1)You can make your instance variables as private.
2)Or you can explicitly specify #XmlaccessType for your model class and likewise provide annotations in it which are non-conflicting.

Custom HTTP status response with JAX-RS (Jersey) and #RolesAllowed

With my very simple JAX-RS service I'm using Tomcat with JDBC realm for authentication, therefore I'm working the the JSR 250 annotations.
The thing is that I want to return a custom message body in the HTTP status response. The status code (403) should stay the same.
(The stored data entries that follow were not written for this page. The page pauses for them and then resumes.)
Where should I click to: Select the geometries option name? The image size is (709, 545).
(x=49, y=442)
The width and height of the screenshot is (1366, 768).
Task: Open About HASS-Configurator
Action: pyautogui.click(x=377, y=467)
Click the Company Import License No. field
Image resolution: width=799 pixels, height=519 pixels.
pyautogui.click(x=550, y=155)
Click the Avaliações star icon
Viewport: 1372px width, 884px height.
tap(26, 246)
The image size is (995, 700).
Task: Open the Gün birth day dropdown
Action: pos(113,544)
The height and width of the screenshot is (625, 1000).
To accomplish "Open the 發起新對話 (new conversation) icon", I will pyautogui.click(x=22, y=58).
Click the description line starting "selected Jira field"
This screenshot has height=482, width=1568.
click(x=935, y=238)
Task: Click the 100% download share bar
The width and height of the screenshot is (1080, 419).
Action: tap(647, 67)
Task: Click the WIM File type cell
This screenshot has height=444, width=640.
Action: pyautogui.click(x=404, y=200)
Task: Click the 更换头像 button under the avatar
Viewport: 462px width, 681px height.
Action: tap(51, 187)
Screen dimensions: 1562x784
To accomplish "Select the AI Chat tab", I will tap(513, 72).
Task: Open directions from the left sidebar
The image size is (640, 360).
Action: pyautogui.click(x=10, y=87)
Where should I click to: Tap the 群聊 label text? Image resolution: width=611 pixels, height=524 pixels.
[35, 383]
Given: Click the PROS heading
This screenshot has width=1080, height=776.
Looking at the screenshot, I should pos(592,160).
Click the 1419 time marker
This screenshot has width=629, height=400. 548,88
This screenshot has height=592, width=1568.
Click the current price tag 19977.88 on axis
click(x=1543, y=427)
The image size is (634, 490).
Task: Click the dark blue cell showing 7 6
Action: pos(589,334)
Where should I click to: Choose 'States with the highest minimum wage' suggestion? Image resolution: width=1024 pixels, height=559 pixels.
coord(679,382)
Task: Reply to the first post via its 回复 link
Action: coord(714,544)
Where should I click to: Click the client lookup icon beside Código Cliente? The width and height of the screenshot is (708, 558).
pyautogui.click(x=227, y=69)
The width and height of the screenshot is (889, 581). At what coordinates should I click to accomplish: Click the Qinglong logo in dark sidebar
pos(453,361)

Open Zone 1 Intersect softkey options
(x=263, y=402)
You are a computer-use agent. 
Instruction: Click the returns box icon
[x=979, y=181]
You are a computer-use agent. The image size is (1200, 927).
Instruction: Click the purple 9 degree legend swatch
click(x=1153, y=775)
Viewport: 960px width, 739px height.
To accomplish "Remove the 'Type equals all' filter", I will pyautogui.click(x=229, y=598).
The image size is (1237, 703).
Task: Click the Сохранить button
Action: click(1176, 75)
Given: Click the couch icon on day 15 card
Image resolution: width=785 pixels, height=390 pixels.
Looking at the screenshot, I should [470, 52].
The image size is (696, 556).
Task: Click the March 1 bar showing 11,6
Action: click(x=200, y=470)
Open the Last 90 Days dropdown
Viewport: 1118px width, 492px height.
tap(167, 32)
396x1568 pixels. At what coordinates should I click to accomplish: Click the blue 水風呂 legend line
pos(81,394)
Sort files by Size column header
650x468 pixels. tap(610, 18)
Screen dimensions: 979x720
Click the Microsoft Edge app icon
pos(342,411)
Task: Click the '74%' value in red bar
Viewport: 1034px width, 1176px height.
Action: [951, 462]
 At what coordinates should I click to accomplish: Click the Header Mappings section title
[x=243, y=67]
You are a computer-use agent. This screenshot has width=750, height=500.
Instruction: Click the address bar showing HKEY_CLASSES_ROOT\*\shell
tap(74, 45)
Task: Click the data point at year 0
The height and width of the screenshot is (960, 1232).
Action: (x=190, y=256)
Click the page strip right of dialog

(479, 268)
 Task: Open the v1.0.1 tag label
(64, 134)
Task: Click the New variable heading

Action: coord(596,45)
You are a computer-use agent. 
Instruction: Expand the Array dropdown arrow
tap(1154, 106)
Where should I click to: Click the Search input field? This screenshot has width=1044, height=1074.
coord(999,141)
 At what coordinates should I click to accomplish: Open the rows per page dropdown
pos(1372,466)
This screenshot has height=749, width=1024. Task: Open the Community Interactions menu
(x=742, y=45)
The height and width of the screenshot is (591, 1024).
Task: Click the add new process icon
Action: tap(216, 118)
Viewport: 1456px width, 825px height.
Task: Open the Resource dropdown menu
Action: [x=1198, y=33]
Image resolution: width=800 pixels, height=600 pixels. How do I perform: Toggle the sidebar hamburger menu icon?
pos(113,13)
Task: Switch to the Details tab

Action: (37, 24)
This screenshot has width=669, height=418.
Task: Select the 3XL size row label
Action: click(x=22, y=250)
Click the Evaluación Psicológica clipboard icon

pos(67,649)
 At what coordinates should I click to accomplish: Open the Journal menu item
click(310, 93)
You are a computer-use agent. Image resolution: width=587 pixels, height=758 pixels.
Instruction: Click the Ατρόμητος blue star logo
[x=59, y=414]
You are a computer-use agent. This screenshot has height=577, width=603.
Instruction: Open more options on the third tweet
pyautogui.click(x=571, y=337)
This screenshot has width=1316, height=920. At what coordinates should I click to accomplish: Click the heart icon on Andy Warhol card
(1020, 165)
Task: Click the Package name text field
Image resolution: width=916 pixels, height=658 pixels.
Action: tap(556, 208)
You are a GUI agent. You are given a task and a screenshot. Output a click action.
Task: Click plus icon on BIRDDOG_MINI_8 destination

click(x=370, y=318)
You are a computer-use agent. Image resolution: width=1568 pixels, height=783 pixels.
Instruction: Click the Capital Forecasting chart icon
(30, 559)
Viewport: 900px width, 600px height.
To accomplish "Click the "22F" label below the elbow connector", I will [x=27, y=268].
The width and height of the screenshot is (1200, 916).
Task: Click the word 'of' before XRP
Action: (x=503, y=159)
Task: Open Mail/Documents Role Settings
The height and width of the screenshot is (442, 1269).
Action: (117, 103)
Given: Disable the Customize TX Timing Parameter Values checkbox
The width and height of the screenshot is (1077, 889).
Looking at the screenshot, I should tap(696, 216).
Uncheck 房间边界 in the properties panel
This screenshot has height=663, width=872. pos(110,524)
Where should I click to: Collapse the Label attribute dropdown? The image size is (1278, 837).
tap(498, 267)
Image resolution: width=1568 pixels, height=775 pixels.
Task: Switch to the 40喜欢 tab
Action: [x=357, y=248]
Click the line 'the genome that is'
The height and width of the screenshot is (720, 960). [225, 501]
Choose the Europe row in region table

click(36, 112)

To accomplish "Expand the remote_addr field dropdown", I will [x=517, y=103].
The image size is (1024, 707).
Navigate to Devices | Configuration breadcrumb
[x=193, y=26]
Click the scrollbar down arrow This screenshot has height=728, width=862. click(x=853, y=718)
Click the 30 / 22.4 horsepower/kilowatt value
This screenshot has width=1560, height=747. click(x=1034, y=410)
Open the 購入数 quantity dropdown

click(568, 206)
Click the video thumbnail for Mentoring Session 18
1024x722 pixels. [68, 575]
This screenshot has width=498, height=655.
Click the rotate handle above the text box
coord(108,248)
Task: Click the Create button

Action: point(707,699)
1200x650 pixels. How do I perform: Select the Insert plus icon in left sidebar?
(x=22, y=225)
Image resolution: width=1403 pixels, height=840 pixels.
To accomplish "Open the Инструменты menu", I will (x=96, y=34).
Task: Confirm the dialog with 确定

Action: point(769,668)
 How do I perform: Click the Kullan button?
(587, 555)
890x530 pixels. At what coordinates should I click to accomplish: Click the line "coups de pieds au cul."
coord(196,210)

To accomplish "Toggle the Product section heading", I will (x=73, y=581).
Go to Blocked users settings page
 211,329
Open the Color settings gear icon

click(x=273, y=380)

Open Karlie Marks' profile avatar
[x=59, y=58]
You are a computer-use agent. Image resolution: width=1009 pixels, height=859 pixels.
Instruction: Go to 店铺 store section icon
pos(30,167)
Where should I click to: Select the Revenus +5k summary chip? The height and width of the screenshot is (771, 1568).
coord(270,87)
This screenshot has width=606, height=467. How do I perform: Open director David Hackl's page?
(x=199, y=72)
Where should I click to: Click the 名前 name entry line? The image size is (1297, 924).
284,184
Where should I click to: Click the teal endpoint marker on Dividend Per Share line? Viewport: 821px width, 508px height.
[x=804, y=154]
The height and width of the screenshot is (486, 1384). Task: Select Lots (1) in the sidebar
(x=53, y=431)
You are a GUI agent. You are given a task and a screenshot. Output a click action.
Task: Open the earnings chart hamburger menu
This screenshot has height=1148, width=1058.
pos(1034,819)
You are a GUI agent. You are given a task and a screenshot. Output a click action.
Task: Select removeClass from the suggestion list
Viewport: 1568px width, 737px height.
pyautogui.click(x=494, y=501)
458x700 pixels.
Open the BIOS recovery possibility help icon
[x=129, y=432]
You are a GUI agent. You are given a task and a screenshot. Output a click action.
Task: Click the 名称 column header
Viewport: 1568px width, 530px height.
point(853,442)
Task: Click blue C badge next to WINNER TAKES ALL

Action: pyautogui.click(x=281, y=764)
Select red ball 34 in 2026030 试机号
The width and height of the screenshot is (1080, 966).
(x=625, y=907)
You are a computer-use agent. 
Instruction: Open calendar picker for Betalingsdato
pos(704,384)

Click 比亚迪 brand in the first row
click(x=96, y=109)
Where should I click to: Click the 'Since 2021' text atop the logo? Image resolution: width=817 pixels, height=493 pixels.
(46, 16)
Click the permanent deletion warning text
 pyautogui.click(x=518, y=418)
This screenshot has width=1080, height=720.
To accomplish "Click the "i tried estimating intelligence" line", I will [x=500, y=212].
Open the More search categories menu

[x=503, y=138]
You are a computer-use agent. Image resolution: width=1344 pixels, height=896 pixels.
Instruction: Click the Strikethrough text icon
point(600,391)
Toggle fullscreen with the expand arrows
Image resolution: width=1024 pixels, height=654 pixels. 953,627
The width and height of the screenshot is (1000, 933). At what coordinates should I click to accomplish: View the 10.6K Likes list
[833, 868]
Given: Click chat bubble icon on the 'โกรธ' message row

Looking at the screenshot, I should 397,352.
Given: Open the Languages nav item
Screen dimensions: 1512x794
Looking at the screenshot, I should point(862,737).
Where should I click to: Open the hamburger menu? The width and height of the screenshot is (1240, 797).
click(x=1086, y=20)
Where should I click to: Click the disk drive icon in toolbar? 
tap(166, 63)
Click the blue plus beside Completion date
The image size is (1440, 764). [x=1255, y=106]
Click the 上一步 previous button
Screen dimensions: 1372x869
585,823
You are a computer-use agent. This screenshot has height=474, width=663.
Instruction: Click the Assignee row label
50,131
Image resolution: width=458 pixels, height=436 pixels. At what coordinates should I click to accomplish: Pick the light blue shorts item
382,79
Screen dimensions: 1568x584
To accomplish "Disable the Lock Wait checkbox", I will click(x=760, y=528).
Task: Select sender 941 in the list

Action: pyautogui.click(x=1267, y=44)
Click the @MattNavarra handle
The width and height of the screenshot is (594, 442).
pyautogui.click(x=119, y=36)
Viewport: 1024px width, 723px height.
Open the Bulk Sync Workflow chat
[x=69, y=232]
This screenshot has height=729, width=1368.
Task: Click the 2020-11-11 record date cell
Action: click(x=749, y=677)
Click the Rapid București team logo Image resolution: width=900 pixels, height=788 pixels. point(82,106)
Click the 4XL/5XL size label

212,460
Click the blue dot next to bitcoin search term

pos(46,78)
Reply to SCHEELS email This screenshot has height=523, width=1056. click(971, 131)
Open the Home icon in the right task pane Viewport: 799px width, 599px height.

For example, my service looks like the following:
#RolesAllowed({ "ADMIN" })
#Path("/users")
public class UsersService {
#GET
#Produces(MediaType.TEXT_PLAIN)
#Consumes({MediaType.APPLICATION_JSON, MediaType.APPLICATION_XML})
public String getUsers() {
// get users ...
return ...;
}
}
If a user with a different role than "ADMIN" access the service, I want to change the response message to something like that (depending on the media type [xml/json]):
<error id="100">
<message>Not allowed.</message>
</error>
At the moment Jersey returns the following body:
HTTP Status 403 - Forbidden
type Status report
message Forbidden
description Access to the specified resource (Forbidden) has been forbidden.
Apache Tomcat/7.0.12
How can I change the default message body? Is there a way to handle the (maybe thrown) exception to build my own HTTP status response?
The easiest way to handle this sort of thing is to throw an exception and to register an exception mapper to convert into the kind of message you want to send in that case. So, suppose you throw an AccessDeniedException, you would then have a handler like this (with full class names in places for clarity):
#javax.ws.rs.ext.Provider
public class AccessDeniedHandler
implements javax.ws.rs.ext.ExceptionMapper<AccessDeniedException> {
public javax.ws.rs.core.Response toResponse(AccessDeniedException exn) {
// Construct+return the response here...
return Response.status(403).type("text/plain")
.entity("get lost, loser!").build();
}
}
The way in which you register the exception mapper varies according to the framework you're using, but for Jersey you should be fine with just using #Provider. I'll let you figure out for yourself how you want to generate the kind of error documents that you want, but I do recommend handling failures as HTTP error codes of some kind (that's more RESTful...)
With creating an ExceptionMapper (mapping exceptions of WebApplicationException) it is possible to "catch" certain exceptions thrown by the application:
#Provider
public class MyExceptionMapper implements ExceptionMapper<WebApplicationException> {
#Override
public Response toResponse(WebApplicationException weException) {
// get initial response
Response response = weException.getResponse();
// create custom error
MyError error = ...;
// return the custom error
return Response.status(response.getStatus()).entity(error).build();
}
}
You also need to add the package to your application web.xml for registering the provider:
<init-param>
<param-name>com.sun.jersey.config.property.packages</param-name>
<param-value>
com.myapp.userservice; // semi-colon seperated
com.myapp.mappedexception
</param-value>
</init-param>
REST is build upon HTTP so you don't have to change the default behavior of an authentication failure. Having a 403 error when accessing a resource is enough for the client to clearly understand what appends.
The more your resources are HTTP compliant, the more others can understand it.